One thing that's evident from all the hurricane coverage and even friend's Facebook updates is that there was a large range in terms of how much people were impacted by the storm. Many areas were hit mercilessly, like Breezy Point, Queens, which had massive flooding, winds, power outages, and a fire that destroyed at least 50 homes.

I'm so thankful that our area (East Midtown) didn't get clobbered, that we didn't have to evacuate, and that we retained power with just a few flickers here and there. This morning, a small handful of stores and restaurants were open, and there were lots of people walking around in the neighborhood. Everything seemed almost normal, except that there was an obvious sense of liberation in the air. 

Apparently the local bar Pig 'n Whistle was packed last night and there was even a line at the door. No doubt, people were a bit stir crazy from the cabin fever. Plus, when you tell New Yorkers to stay home, often they just don't listen. 

Of course, midtown didn't come away completely unscathed. NYU Hospital in the mid 30's not only lost power yesterday evening, but their generator failed as well, forcing the hospital to transfer approximately 250 patients to other hospitals. The transfers were still happening today.

The crane collapse on 57th Street happened six avenue blocks away from my apartment, and could've been fatal. The evacuation zone was just three blocks away from us. This morning I walked outside to pick up some stuff at Home Depot and I actually saw the crane clearly dangling over 57th Street, certainly not the original position of the crane. 

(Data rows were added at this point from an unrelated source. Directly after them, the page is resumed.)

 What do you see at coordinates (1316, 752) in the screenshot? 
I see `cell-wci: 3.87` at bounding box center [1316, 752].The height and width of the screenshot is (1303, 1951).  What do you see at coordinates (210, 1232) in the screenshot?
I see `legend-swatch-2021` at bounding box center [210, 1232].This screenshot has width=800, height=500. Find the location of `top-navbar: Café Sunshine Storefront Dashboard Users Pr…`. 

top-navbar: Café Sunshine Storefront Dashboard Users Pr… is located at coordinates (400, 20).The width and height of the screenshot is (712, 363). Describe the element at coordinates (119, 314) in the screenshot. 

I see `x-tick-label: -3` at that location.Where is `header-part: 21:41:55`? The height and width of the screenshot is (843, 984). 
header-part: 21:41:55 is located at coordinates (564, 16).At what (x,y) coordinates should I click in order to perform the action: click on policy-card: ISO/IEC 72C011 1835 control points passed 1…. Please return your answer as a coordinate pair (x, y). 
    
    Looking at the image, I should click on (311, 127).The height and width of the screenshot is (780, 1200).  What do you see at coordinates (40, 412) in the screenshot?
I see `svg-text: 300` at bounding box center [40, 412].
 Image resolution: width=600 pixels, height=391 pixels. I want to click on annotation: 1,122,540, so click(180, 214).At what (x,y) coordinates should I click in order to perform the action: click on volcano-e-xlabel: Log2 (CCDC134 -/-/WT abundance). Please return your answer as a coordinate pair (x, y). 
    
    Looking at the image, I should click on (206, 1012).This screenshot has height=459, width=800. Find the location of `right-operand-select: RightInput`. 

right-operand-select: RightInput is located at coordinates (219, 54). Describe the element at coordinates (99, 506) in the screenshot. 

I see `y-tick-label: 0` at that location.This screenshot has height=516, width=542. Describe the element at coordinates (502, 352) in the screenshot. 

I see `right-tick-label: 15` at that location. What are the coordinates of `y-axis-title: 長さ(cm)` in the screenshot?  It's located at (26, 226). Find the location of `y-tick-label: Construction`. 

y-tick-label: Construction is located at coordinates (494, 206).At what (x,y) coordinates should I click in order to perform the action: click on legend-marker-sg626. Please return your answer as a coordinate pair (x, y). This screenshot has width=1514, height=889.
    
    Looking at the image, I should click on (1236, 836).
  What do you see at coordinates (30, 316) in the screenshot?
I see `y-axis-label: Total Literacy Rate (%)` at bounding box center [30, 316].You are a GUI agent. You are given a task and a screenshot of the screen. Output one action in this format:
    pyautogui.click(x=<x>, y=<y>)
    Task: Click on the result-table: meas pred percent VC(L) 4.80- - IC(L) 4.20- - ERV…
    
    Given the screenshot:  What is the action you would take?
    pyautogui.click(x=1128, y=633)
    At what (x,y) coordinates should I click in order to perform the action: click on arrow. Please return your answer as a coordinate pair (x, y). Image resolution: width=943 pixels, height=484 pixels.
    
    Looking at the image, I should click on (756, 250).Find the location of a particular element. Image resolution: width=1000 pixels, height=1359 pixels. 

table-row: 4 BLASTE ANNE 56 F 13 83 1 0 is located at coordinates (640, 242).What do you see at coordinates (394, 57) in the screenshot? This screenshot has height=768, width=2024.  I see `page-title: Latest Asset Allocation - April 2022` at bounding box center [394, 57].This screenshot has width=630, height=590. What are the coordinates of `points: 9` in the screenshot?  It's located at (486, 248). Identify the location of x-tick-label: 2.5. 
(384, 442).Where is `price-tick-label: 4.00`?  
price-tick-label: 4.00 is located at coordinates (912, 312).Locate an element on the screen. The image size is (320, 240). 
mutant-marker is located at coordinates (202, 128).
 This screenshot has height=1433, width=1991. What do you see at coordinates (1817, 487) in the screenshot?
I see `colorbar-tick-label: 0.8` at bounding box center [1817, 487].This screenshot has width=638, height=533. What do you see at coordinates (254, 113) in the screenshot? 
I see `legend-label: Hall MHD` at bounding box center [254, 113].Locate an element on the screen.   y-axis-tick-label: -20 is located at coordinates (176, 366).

My crappy camera phone doesn't quite capture it, but you can see One57 in the center of the photo below. The small blotch next to it is the top of the crane. Apparently winds got up to 95mph up there, and the winds are still kicking hard enough right now making it unsafe to go up and lower the crane at the moment. Whenever I hear the word "dangling" again, I'm sure my mind will go back to the dangling crane over 57th Street.